··· ENTRIES SUPPLIED ···

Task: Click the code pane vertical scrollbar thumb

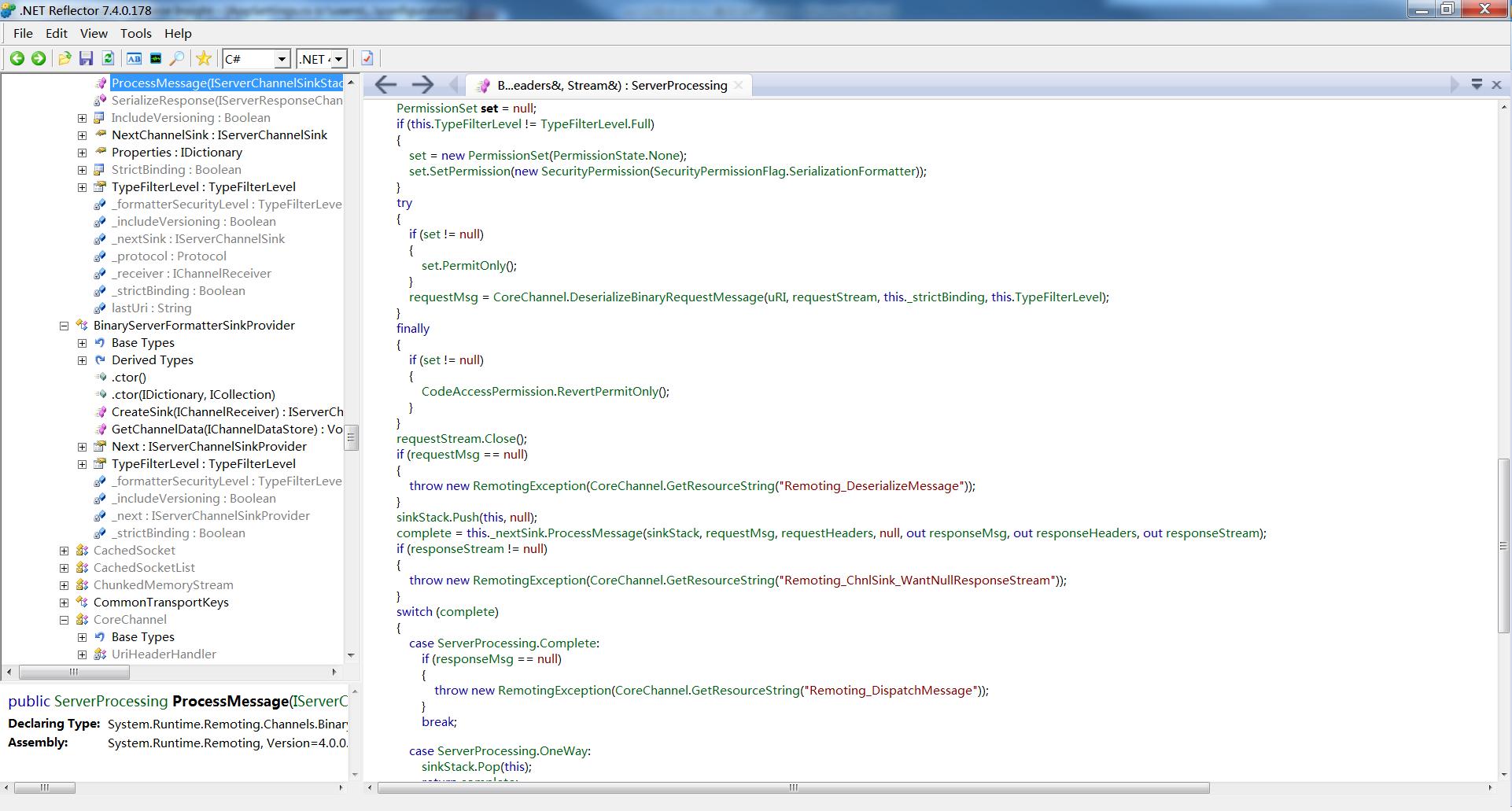Action: tap(1503, 546)
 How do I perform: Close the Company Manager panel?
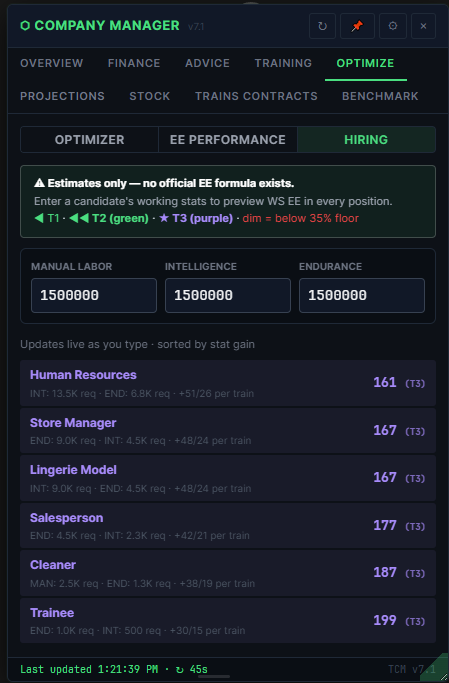coord(423,26)
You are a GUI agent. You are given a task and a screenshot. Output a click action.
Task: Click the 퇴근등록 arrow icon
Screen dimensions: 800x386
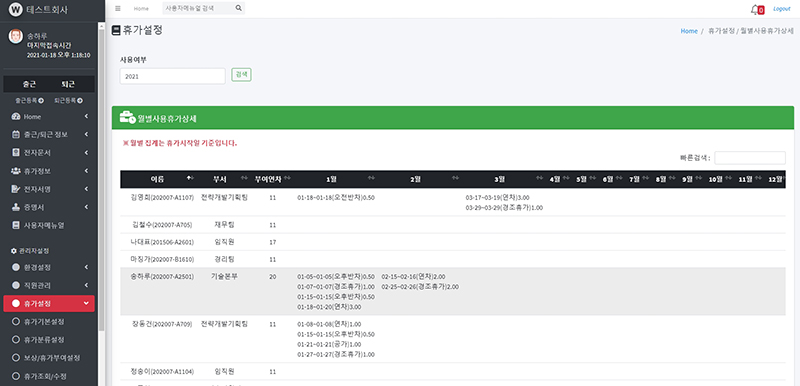point(80,100)
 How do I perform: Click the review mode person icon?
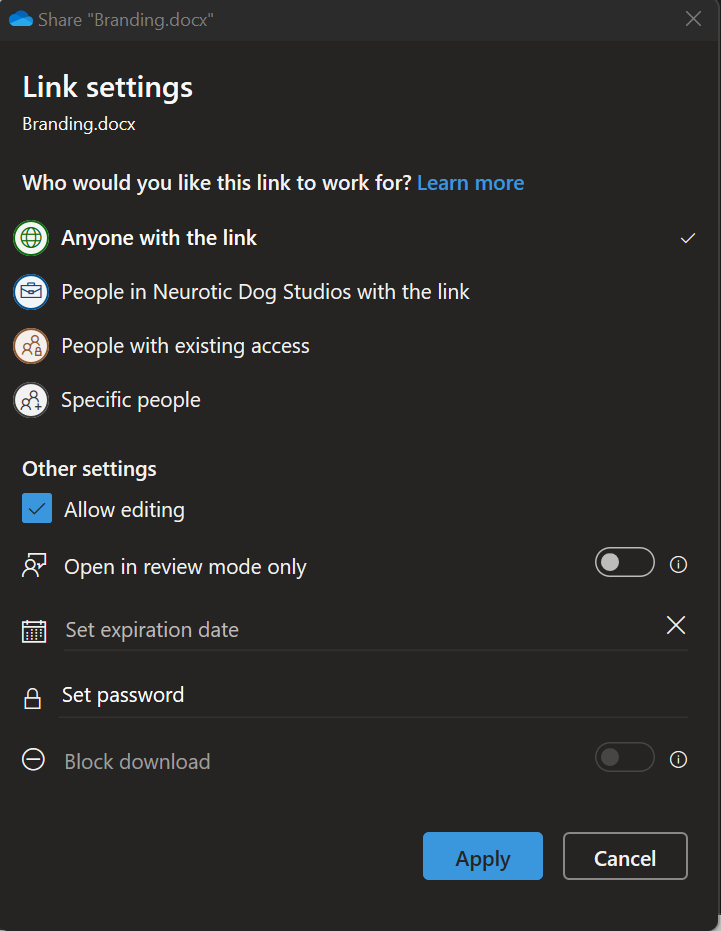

···

__EXERCISE DIRECTIONS__. Each line of the entries above that contains "icon" is to be copied.

__RESPONSE TO THE EXERCISE__.
Task: Click the 퇴근등록 arrow icon
 How do I perform: Click the review mode person icon?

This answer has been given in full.